The Fitness Check provides an opportunity to make these dynamics visible in a structured way. From a business perspective, this is not about challenging the objectives of EU digital regulation. It is about providing feedback to the EU regulators on how the system functions and where adjustments or better coordination could improve efficiency without undermining core protections.
What kind of input is likely to be most useful?
Previous evaluations suggest that the most impactful contributions are those that are concrete and grounded in practice. The Commission is not asking for abstract policy positions or sectoral advocacy. It is asking for evidence of how different rules interact in real scenarios.
Examples that illustrate cumulative impact across legal regimes, or that highlight governance and coordination challenges, are particularly relevant. So too are examples of good practices that have reduced administrative burden or improved legal clarity and could be scaled more widely.
Why timing matters
The consultation on the Digital Fitness Check runs until 11 March 2026. This is an early stage in what is expected to be a multi year evaluation process, with further targeted consultations and implementation dialogues planned.
Early input plays a significant role in shaping how issues are framed and prioritised. It helps determine which interactions between rules are examined in more depth and which governance questions are brought to the fore. From that perspective, participation is less about volume and more about relevance and quality.

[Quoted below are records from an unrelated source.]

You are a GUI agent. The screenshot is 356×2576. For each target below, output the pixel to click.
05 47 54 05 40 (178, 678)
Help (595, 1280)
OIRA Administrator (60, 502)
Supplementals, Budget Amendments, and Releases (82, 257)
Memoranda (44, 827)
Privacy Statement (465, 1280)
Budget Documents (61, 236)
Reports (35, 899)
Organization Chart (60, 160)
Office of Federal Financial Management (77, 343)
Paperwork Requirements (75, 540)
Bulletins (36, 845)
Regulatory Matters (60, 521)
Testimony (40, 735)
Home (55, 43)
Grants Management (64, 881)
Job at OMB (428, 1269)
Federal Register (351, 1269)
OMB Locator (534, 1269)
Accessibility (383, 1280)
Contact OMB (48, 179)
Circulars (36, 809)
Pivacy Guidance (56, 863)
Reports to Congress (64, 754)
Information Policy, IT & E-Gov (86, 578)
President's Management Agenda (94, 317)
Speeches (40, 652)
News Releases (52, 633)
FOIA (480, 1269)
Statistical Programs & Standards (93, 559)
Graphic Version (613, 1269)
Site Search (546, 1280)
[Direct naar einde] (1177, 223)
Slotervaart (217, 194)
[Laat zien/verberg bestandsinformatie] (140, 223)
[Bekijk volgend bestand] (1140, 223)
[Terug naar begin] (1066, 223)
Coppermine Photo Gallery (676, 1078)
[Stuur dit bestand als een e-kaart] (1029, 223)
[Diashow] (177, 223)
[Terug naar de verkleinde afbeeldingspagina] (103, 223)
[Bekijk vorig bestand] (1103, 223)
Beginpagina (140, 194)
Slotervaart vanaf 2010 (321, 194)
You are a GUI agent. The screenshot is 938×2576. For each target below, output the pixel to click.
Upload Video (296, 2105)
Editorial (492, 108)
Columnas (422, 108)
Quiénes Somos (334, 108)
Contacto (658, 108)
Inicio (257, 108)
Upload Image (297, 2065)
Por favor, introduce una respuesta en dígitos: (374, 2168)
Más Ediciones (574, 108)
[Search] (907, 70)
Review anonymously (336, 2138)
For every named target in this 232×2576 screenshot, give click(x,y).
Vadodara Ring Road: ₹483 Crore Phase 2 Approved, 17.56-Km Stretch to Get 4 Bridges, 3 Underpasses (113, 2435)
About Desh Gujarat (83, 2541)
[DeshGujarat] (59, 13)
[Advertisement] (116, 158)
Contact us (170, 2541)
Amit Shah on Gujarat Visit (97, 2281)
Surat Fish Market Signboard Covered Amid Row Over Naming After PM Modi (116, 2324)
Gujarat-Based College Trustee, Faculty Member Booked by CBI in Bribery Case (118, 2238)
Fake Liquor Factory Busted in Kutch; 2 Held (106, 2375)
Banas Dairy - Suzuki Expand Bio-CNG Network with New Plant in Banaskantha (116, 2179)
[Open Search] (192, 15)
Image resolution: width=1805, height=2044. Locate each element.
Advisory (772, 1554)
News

A moment to engage with the system, not just react to it
The EU digital rulebook will continue to evolve. New technologies, new business models and new societal expectations will keep testing their limits. The Digital Fitness Check reflects a recognition that maintaining an effective regulatory framework requires not only new rules, but also reflection on how existing ones work together.
For businesses and other stakeholders, this is an opportunity to contribute constructively to that reflection. Doing so requires stepping back from individual compliance questions and considering the system as a whole. It also requires a careful balance between critical insight and respect for the institutional and political context in which EU digital regulation operates.
Timelex has published separate analyses on the Digital Omnibus proposals, which we link here and here for readers seeking a deeper dive into those initiatives. For those interested in the Digital Fitness Check itself, the consultation deadline of 11 March 2026 is a key date to keep in mind.
As attention increasingly shifts from rulemaking to implementation and enforcement, the outcomes of the Digital Fitness Check are likely to shape the practical operation of EU digital regulation for years to come.